The Tea Party Express, which “raised and spent millions of dollars to knock off moderate Republicans in Alaska, Colorado and Delaware in the 2010 election cycle, is now going after Olympia Snowe in Maine,” Roll Call reports.
The conservative group, arguably the most organized and best funded campaign tool in the tea party movement, announced Thursday afternoon that it plans to fight the moderate Republican’s 2012 re-election effort. Snowe enjoys tremendous popularity across the political spectrum in her home state, but she has irritated Maine’s small and disjointed tea party movement for her willingness to work with Democrats.
Pine Tree State conservatives have already dubbed “Snowe removal” a top priority for 2012, when Maine’s senior Senator will seek her fourth term. But they have struggled to rally around a single challenger.

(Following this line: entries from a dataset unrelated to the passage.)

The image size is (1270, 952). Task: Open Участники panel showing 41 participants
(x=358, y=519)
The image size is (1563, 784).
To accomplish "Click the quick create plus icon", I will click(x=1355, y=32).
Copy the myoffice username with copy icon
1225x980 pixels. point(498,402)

“Olympia Snowe dishonors the notion that the Republican Party is supposed to be the fiscally conservative, constitutionalist political party in America,” Tea Party Express Chairwoman Amy Kremer said in a statement.

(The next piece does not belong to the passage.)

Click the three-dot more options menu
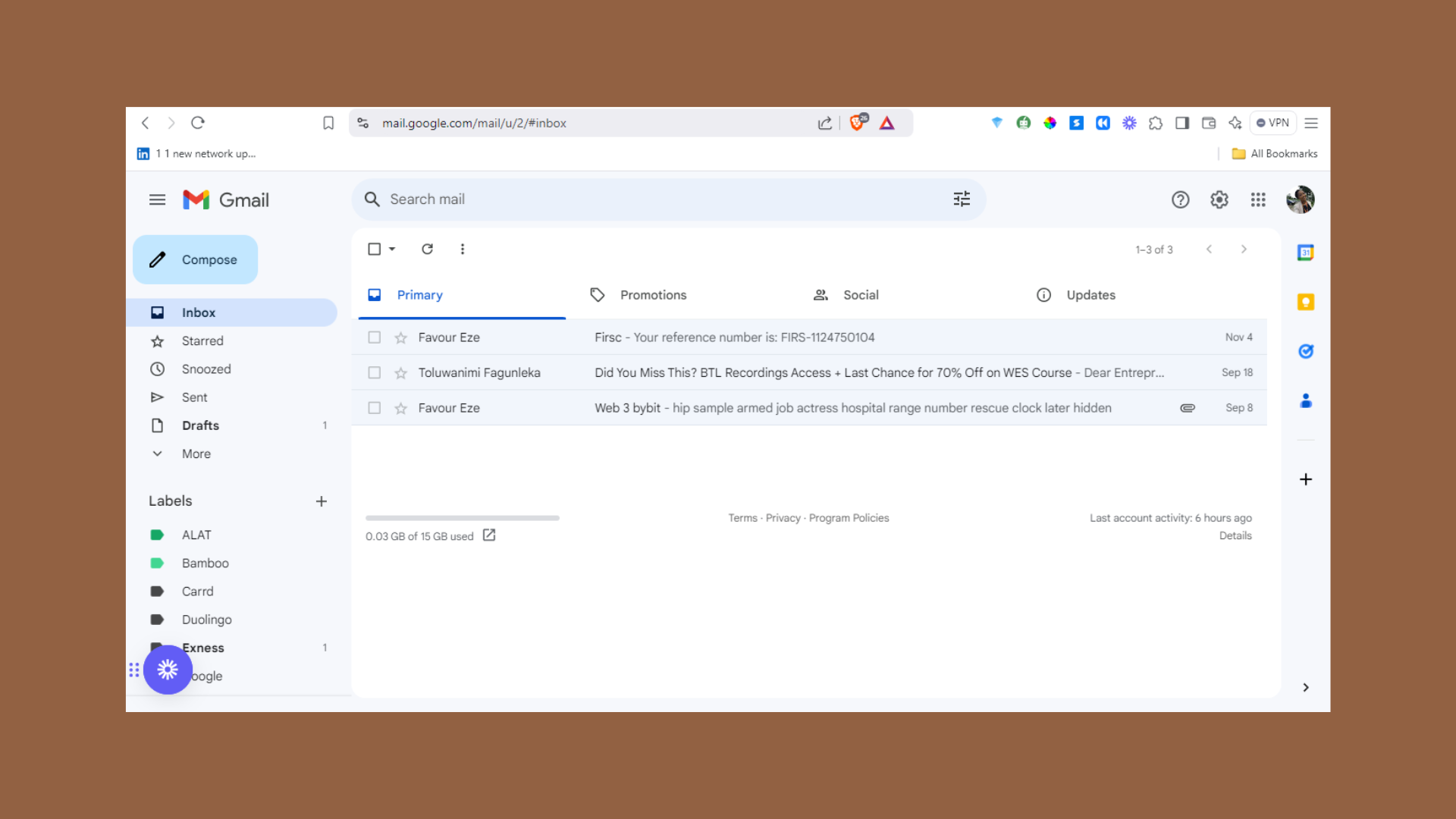Image resolution: width=1456 pixels, height=819 pixels. point(462,249)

Snowe’s chief of staff, John Richter, countered that the Tea Party Express was “obviously … totally unfamiliar with her record on fiscal responsibility.”
“The idea that Senator Snowe dishonors the notion that Republicans are the fiscally conservative party is absurd,” he wrote to Roll Call on Thursday, listing her effort in 2001 to preserve federal surpluses and pay down the national debt, as well as her support for a balanced budget amendment to the Constitution.

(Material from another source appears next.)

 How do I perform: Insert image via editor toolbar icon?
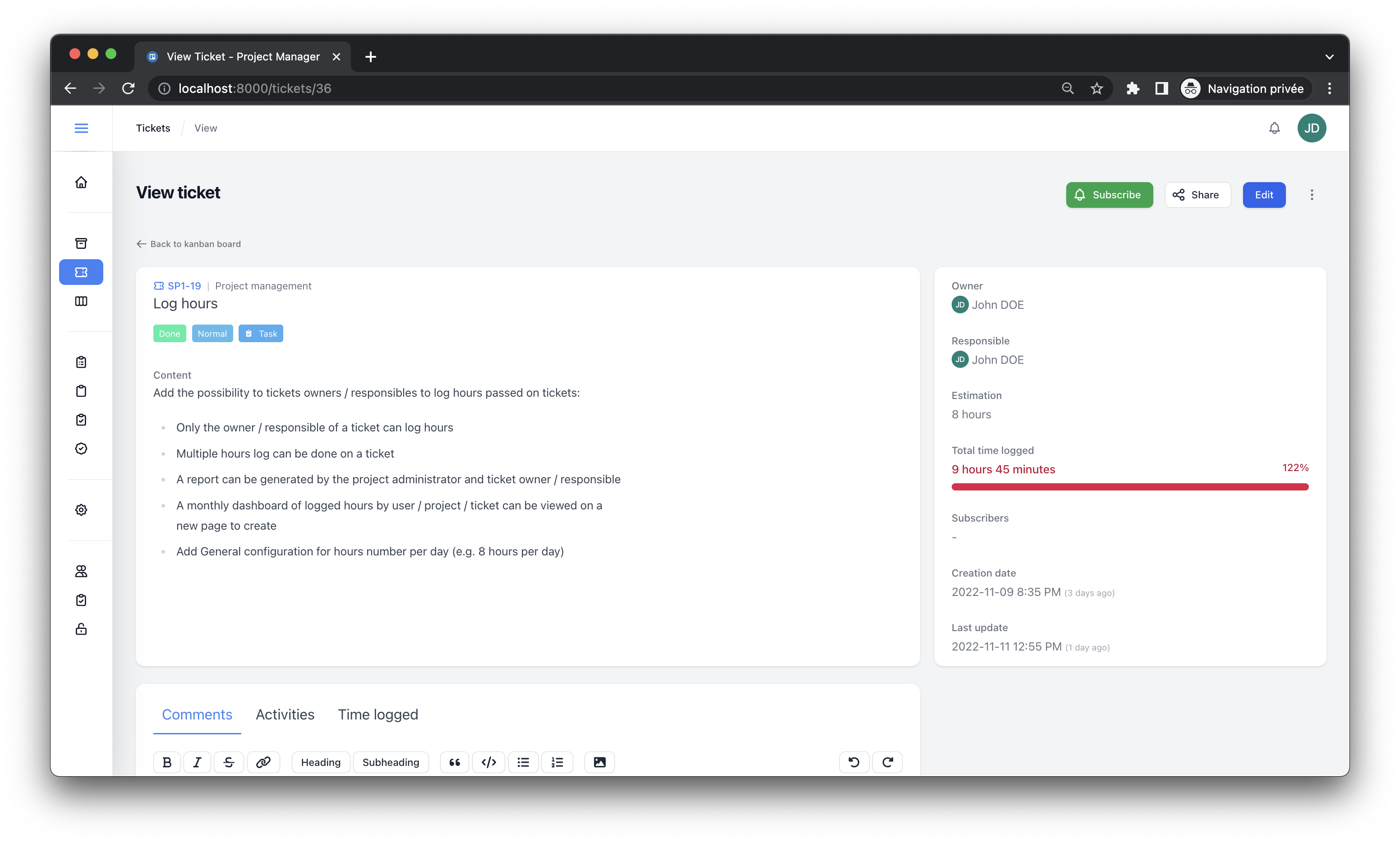[x=599, y=762]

The involvement of the Tea Party Express “in Maine’s Senate race could be a game changer.”
Steve Kornacki argues that Snowe is “well-positioned to survive, simply because her home state of Maine is far more receptive to independent candidacies than just about any other state in the country.”
So Snowe, who enjoys broad popularity outside of the GOP base, could lose the Republican primary in ’12 to a Tea Party ideologue — or not even contest it — and still be the runaway favorite in the fall. Remember, Maine reelected an independent governor, Angus King, by a 40-point margin just over a decade ago.